__Your instructions__: What is needed is an exact copy of the lines from the one containing "This screenshot has width=700, height=498." through the last line of the records, with no pictures.

------ Excerpted records

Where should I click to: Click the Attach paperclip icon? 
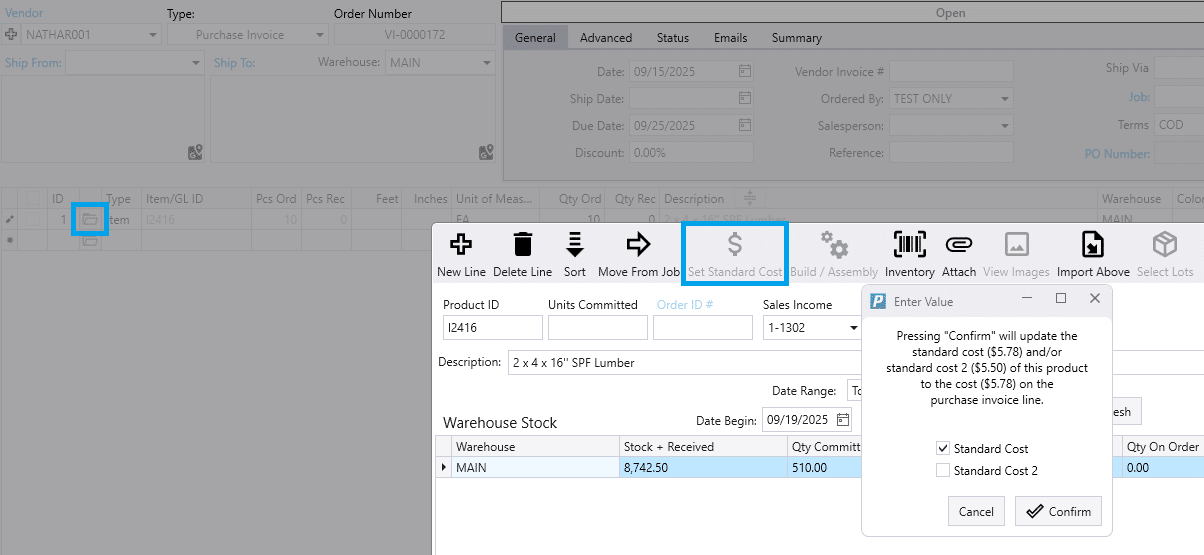point(958,245)
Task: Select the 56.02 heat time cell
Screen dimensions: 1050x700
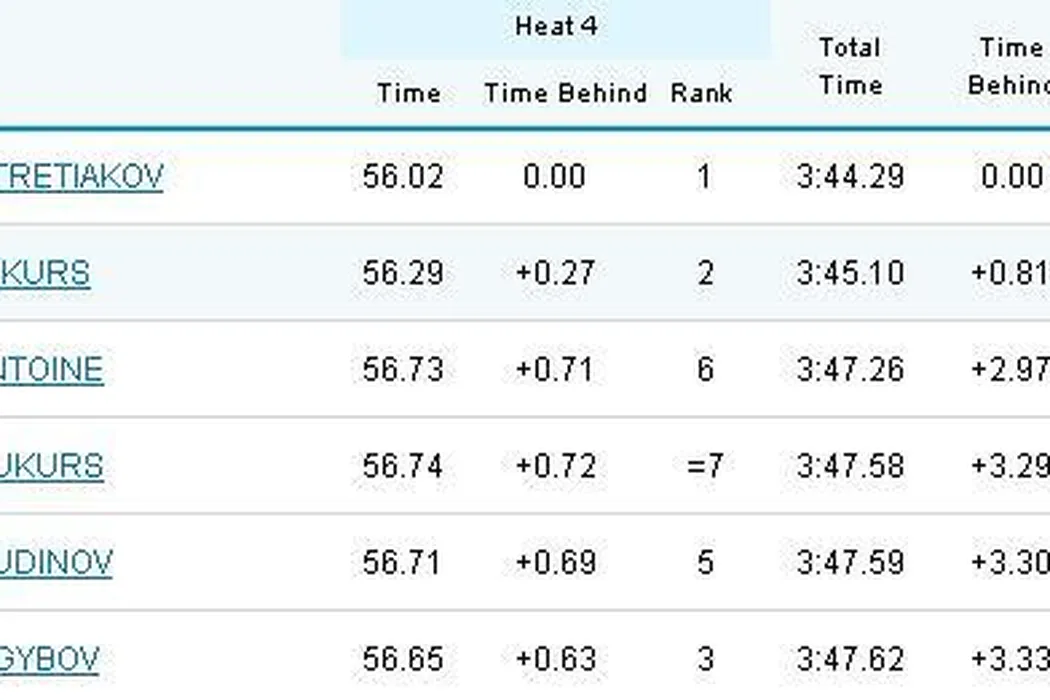Action: tap(402, 177)
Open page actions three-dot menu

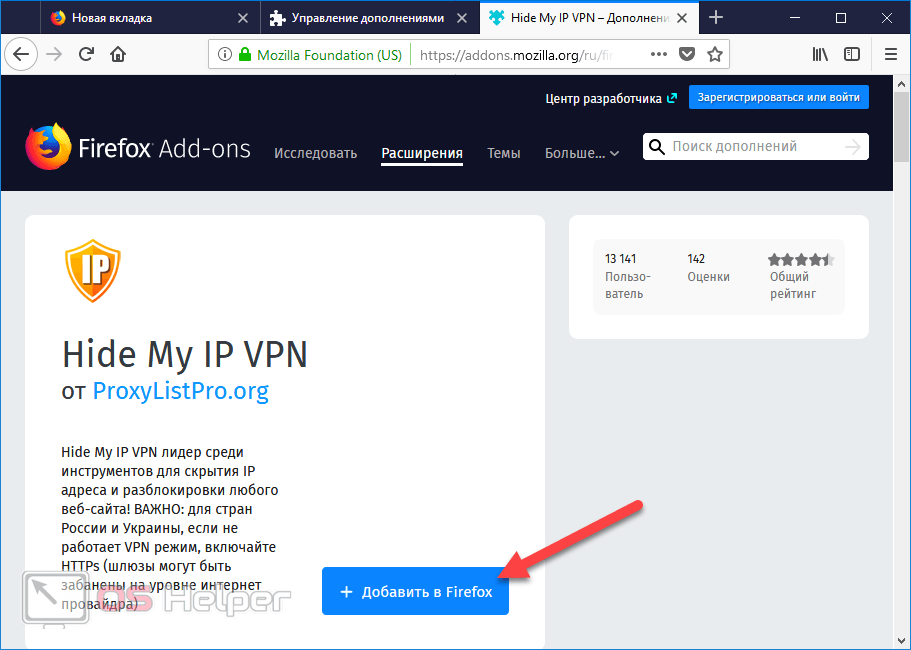click(658, 55)
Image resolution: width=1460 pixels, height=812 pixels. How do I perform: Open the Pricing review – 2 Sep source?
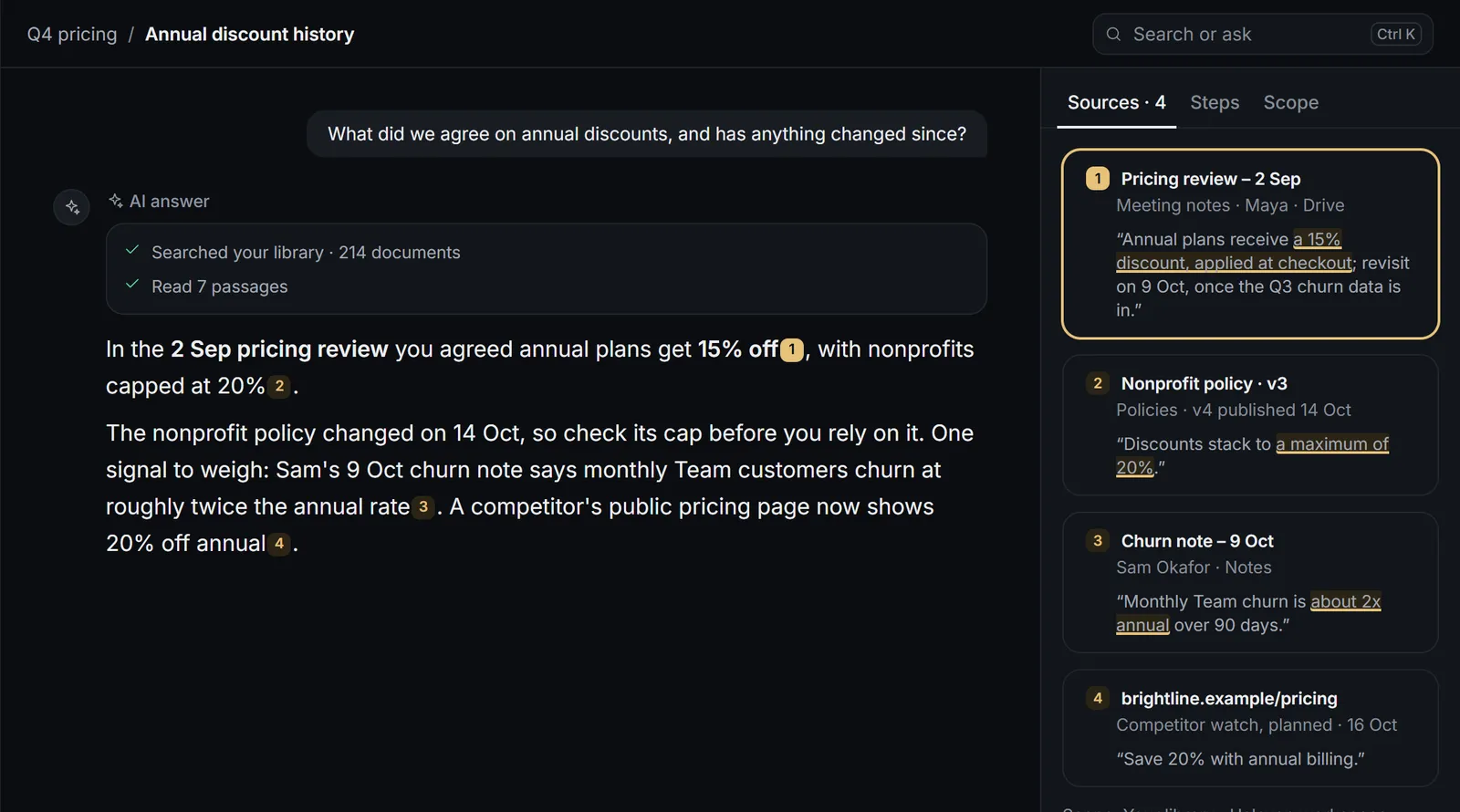pos(1250,244)
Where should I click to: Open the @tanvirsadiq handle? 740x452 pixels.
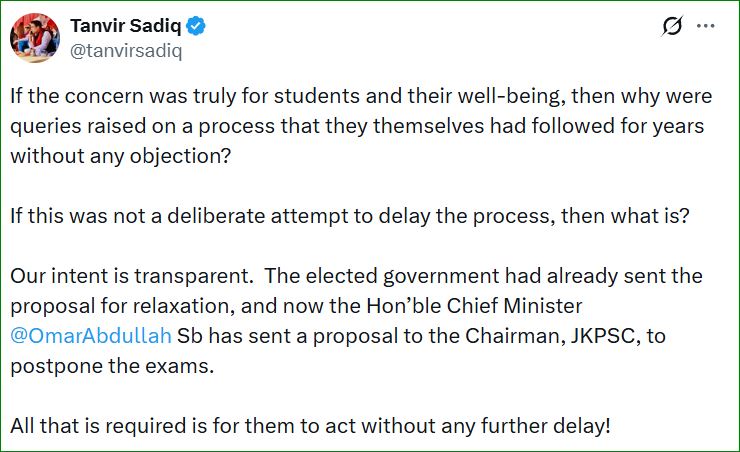pos(125,48)
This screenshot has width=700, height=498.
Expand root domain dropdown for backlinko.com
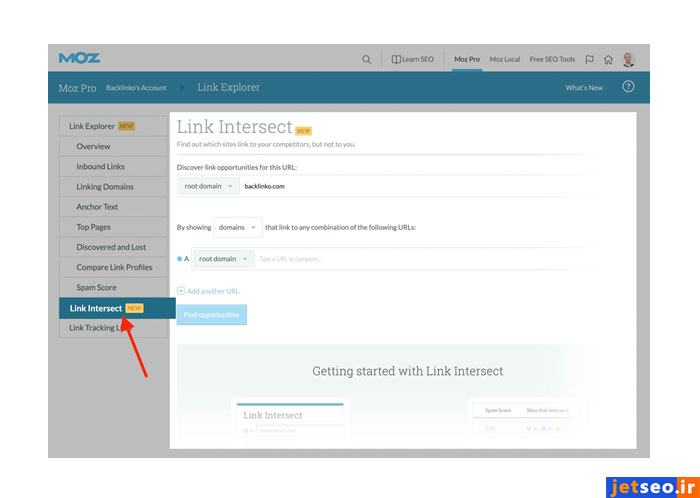point(208,186)
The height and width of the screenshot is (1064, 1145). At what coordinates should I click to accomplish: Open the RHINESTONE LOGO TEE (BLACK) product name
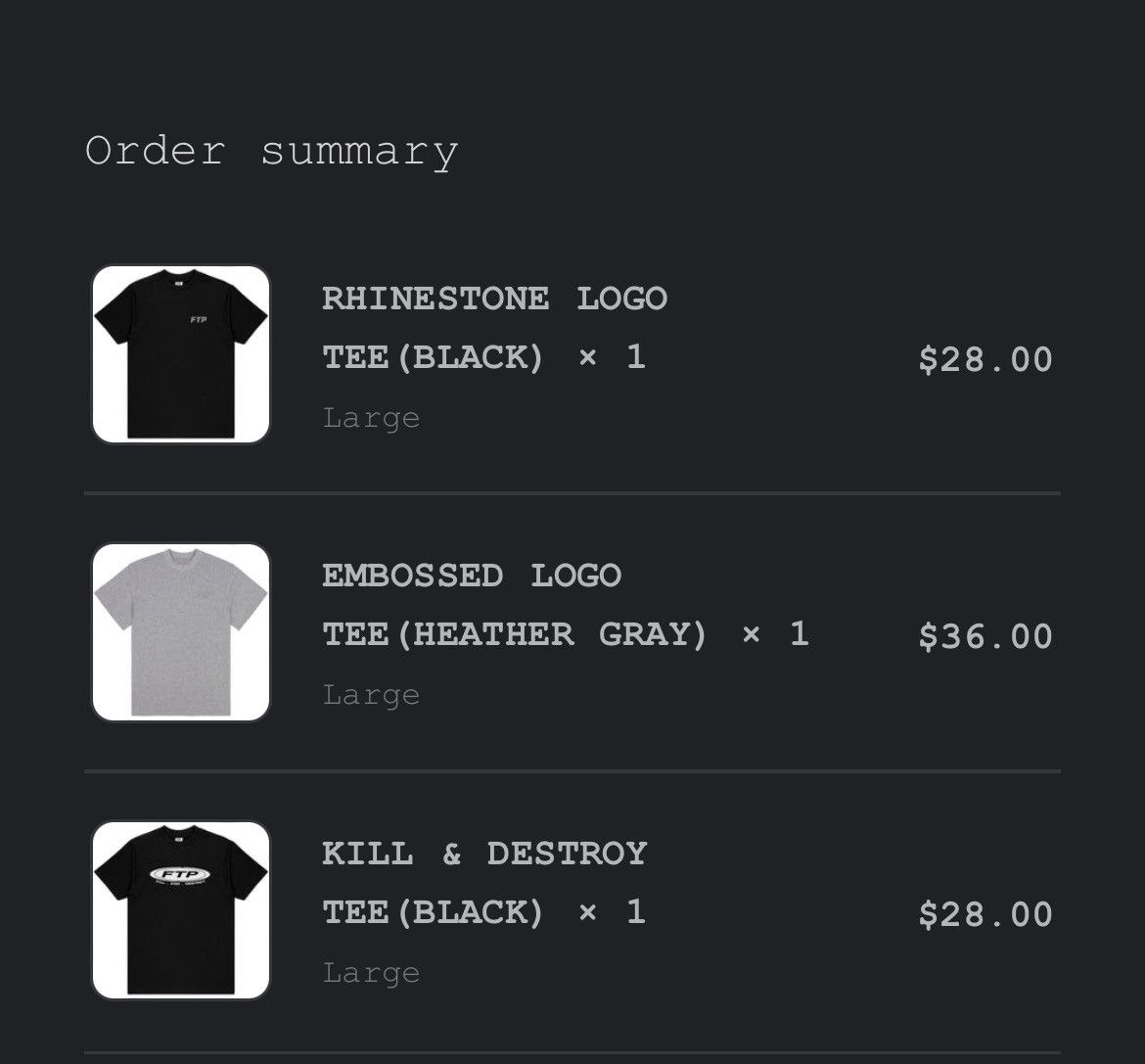494,327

------------

__Finished task__:
This screenshot has width=700, height=498.
Expand root domain dropdown for backlinko.com
point(208,186)
The height and width of the screenshot is (1064, 1145). At what coordinates should I click to accomplish: Open the RHINESTONE LOGO TEE (BLACK) product name
494,327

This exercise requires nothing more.